Data provided
-.-.-

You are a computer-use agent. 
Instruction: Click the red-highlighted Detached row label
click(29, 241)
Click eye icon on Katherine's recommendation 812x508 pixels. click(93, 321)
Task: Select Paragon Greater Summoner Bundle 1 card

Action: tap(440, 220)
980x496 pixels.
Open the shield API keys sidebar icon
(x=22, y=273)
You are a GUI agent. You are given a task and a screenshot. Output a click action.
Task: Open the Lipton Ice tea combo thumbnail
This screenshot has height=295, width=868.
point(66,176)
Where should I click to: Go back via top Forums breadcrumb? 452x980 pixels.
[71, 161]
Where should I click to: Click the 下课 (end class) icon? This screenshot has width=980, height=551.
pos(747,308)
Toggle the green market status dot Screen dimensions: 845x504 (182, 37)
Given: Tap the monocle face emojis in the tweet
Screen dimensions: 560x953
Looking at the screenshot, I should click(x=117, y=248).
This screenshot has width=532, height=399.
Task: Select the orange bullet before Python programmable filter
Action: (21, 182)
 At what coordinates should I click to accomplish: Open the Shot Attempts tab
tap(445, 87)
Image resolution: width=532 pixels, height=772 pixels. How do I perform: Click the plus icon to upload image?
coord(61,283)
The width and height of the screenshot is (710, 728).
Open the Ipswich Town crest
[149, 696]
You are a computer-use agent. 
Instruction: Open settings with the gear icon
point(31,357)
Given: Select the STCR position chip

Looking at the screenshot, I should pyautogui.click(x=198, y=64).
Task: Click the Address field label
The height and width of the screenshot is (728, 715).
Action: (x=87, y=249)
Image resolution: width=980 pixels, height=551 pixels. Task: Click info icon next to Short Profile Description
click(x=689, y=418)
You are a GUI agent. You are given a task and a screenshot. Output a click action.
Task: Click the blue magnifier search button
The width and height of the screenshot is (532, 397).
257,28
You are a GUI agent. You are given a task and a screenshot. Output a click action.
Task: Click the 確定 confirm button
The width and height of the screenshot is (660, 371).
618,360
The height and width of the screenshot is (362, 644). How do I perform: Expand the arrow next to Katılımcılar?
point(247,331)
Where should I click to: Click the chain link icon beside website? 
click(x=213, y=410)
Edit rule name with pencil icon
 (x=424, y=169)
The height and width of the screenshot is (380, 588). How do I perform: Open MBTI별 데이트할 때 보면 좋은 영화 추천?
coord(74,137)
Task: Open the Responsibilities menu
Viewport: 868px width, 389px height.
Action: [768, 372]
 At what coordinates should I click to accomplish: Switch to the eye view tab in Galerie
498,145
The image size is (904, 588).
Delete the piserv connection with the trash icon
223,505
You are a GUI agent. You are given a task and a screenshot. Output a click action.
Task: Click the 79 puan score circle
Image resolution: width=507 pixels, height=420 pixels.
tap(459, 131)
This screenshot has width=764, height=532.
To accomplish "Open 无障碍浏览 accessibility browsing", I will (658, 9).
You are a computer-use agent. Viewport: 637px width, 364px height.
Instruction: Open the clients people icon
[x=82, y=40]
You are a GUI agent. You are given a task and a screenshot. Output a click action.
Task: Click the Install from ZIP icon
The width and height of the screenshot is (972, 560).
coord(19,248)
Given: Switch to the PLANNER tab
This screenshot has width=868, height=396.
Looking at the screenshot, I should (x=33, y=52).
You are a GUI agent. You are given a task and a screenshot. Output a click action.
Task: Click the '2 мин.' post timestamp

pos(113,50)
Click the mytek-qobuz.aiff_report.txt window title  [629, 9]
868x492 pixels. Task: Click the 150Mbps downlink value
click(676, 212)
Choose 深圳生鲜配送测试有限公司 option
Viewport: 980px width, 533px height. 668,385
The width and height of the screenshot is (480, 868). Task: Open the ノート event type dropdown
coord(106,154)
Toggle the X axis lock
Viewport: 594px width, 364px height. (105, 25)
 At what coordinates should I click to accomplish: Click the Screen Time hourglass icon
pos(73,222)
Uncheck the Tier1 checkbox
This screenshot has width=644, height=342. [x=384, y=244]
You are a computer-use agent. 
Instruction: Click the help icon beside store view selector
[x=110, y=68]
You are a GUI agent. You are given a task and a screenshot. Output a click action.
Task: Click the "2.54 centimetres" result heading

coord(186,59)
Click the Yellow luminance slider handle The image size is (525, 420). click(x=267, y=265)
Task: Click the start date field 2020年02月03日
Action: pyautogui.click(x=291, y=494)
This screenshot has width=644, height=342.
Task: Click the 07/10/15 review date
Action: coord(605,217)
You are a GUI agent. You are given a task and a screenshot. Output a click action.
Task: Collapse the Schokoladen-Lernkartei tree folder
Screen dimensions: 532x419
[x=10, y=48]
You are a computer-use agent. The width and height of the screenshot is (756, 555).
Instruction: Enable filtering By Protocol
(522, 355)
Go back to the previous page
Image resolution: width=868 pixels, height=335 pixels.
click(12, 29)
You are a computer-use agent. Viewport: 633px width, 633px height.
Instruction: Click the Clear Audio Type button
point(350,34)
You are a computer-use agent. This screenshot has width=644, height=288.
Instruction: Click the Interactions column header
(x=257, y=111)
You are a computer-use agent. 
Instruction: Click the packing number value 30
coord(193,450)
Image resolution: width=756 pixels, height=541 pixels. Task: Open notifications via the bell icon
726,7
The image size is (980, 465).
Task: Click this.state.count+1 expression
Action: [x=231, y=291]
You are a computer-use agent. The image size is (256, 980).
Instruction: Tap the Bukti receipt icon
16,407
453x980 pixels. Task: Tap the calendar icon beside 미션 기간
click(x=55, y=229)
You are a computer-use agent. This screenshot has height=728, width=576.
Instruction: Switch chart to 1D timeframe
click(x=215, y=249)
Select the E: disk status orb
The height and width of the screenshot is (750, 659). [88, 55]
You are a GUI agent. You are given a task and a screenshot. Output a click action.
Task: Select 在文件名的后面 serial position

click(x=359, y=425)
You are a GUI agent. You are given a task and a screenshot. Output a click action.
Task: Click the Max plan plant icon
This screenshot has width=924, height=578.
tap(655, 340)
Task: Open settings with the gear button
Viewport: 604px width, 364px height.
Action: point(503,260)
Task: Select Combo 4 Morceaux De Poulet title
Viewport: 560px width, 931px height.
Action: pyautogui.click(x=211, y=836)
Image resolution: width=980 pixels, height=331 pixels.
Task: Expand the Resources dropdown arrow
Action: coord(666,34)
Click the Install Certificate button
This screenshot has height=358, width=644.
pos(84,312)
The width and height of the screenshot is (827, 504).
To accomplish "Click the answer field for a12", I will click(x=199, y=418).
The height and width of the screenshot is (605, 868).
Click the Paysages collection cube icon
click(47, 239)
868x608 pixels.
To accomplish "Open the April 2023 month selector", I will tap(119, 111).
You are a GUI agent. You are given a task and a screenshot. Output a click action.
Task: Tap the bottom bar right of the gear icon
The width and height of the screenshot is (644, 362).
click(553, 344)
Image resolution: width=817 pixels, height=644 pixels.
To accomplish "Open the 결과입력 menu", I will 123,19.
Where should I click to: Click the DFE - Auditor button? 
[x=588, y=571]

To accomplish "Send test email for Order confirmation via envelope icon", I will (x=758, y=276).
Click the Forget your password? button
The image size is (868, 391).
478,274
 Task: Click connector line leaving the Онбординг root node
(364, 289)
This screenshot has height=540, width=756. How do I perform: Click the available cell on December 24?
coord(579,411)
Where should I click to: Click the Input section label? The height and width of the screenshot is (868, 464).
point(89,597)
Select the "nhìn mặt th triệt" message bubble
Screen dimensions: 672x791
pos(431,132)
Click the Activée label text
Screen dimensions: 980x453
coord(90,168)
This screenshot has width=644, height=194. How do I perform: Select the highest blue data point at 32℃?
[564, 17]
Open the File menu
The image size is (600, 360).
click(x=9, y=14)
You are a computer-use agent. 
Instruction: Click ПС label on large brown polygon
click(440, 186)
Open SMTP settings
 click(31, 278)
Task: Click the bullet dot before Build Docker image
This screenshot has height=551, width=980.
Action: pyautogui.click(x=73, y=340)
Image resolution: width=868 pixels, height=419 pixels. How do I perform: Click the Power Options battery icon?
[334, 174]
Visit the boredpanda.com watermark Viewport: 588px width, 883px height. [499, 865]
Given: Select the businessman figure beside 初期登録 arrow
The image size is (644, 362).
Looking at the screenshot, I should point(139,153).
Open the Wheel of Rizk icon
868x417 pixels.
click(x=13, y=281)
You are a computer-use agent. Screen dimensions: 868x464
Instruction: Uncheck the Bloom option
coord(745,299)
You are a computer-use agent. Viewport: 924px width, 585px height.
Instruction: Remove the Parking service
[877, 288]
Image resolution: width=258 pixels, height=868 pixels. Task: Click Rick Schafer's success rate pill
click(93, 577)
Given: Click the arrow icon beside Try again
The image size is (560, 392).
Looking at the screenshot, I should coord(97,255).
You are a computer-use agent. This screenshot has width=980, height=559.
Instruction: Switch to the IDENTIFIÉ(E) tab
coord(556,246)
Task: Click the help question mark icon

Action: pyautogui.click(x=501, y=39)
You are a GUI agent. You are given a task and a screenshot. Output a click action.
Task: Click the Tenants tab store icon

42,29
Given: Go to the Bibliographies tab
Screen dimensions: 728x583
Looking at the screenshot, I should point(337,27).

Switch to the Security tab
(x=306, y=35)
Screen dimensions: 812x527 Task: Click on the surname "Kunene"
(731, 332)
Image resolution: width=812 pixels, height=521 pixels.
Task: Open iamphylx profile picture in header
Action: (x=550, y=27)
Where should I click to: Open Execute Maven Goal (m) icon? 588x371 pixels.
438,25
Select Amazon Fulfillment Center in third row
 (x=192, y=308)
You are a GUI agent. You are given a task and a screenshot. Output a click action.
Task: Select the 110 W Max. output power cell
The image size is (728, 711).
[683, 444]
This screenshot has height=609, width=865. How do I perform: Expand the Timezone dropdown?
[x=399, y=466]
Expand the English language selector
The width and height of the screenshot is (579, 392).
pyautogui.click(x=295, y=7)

-.-.-

Scan the material above for the string "menu" and copy every line that has it.

Answer space
Task: Open the Responsibilities menu
To accomplish "Open the 결과입력 menu", I will 123,19.
Open the File menu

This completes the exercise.